Secondly, by using K-Means Clustering, we will have the flexibility of experimenting with different K-Values. This gives us the ability to find out the optimal number of clusters that can best describe the performance of SGAG’s Facebook posts. In this Cluster Analysis, our team will attempt to examine the behaviour of SGAG Facebook posts at both the general post level itself and at the specific video level. Thereafter, we will attempt to examine the reasons affecting the performance of each cluster.

Latent Analysis

As much as Cluster Analysis is useful in helping us to classify SGAG’s Facebook posts, there is a limitation to Cluster Analysis as well. A noteworthy restriction of Cluster Analysis is that it can only accommodate continuous variables. Nevertheless, there are several categorical attributes in our dataset that may be useful in classifying SGAG’s Facebook posts or videos. As a result, our team will attempt to make use of Latent Analysis which allows us to leverage on the categorical variables of our dataset in describing the groupings of SGAG’s Facebook posts.

While Cluster Analysis finds cluster using distance measure such as Euclidean distance between two objects, Latent Analysis attempts to use a model to describe the distribution of our dataset and assesses the probability of each object belonging to certain group. It is a more Top-down approach as compared to Cluster Analysis. In addition, Latent Analysis also captures more uncertainties in the process of classifying the posts as it does not categorize each posts by group but rather, gives us probabilities of each post belonging to each groups.

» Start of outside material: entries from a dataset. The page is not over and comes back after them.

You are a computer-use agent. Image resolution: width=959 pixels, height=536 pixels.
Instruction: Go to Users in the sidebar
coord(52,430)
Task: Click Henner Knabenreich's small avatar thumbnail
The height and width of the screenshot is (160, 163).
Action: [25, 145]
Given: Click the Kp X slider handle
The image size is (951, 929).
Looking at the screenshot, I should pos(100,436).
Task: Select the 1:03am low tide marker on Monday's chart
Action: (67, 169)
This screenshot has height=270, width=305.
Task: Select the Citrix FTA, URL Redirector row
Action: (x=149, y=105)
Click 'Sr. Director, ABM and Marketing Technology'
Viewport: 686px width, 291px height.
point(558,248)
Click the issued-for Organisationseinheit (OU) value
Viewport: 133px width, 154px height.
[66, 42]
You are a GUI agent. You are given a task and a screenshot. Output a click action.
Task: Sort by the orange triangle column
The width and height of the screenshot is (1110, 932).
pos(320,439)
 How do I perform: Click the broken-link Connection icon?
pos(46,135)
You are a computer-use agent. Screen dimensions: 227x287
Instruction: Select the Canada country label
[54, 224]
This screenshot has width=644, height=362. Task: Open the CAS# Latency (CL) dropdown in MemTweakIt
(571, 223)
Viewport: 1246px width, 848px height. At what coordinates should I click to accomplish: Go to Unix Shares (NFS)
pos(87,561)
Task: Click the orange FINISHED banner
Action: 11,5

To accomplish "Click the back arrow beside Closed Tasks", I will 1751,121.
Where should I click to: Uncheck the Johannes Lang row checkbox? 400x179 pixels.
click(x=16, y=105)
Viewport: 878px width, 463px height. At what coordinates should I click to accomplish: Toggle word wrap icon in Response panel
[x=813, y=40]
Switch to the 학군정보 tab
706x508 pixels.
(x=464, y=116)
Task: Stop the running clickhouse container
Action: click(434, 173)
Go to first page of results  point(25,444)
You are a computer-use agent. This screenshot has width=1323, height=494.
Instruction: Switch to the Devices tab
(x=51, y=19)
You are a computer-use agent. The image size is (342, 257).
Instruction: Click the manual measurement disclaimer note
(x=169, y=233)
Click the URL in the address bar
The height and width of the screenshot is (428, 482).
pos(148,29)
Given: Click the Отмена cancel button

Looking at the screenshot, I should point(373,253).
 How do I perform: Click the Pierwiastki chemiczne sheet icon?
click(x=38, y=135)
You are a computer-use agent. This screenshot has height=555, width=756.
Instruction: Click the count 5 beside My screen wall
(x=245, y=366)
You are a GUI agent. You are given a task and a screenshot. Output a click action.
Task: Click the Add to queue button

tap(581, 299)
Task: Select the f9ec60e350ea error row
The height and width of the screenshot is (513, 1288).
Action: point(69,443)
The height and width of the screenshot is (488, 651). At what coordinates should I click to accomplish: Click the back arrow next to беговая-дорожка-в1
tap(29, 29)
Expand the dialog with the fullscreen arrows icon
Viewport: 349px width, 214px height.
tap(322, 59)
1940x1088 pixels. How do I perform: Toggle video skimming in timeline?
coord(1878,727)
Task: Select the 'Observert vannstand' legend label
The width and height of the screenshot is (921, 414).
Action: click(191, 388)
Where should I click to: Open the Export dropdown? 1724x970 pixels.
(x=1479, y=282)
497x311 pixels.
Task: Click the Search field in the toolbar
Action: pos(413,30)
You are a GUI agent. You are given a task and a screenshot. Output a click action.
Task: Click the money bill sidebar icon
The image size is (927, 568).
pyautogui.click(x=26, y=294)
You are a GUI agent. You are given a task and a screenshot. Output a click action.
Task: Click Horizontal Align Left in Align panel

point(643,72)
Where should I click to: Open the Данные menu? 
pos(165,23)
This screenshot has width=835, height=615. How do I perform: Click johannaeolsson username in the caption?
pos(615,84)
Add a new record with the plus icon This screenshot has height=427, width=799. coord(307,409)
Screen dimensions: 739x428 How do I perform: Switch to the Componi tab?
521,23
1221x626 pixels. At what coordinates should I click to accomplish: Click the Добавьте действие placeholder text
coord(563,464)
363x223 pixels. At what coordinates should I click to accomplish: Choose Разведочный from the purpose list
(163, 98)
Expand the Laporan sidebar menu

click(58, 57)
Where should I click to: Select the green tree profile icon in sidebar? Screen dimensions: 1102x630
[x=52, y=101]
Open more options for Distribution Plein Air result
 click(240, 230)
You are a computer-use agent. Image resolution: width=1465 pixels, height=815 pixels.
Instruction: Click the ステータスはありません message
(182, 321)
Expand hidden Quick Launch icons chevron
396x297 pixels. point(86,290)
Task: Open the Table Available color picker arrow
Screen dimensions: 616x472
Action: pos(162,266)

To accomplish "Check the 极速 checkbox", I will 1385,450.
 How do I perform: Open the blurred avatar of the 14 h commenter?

For the different datasets, our team will firstly examine the types of variables that will be useful in classifying the particular dataset. Then, we will attempt to classify the dataset objects using either Cluster Analysis or Latent Analysis for each of the datasets. By obtaining the different clusters through these two classification models, our team will be able to assist SGAG in reviewing the performance of the different type of posts and improving the quality of their posts

Revised Work Scope

The original work scope includes analysis of SGAG’s digital media performance on Facebook and Twitter. There are 3 different levels of analysis on SGAG’s Facebook insights, namely: Page, Posts and Video. In addition, to better understand the performance on Twitter, crawling of tweets and retweets from SGAG’s Twitter followers are needed to perform sentiment analysis. However, given the amount of data and variables that we have to analyse on Facebook and the time constraint, Prof. Kam suggested our team to focus on analysing SGAG’s content performance on Facebook.

Following shows the breakdown of our work scope as of interim:

ANLY482 Group1 Work Scope.png

Revised Work Plan

Following is our revised work plan as of interim:

ANLY482 Group1 Gantt Chart.png

Firstly, sentiment analysis has been removed from our plan due to the amount of data and time we have. In addition, Principal Component Analysis and Latent Analysis have been added to our work plan to provide better analysis of the datasets. In the following 5-6 weeks, we will attempt to build our classification model, as well as, generate insight and recommendations for SGAG and finalize our project.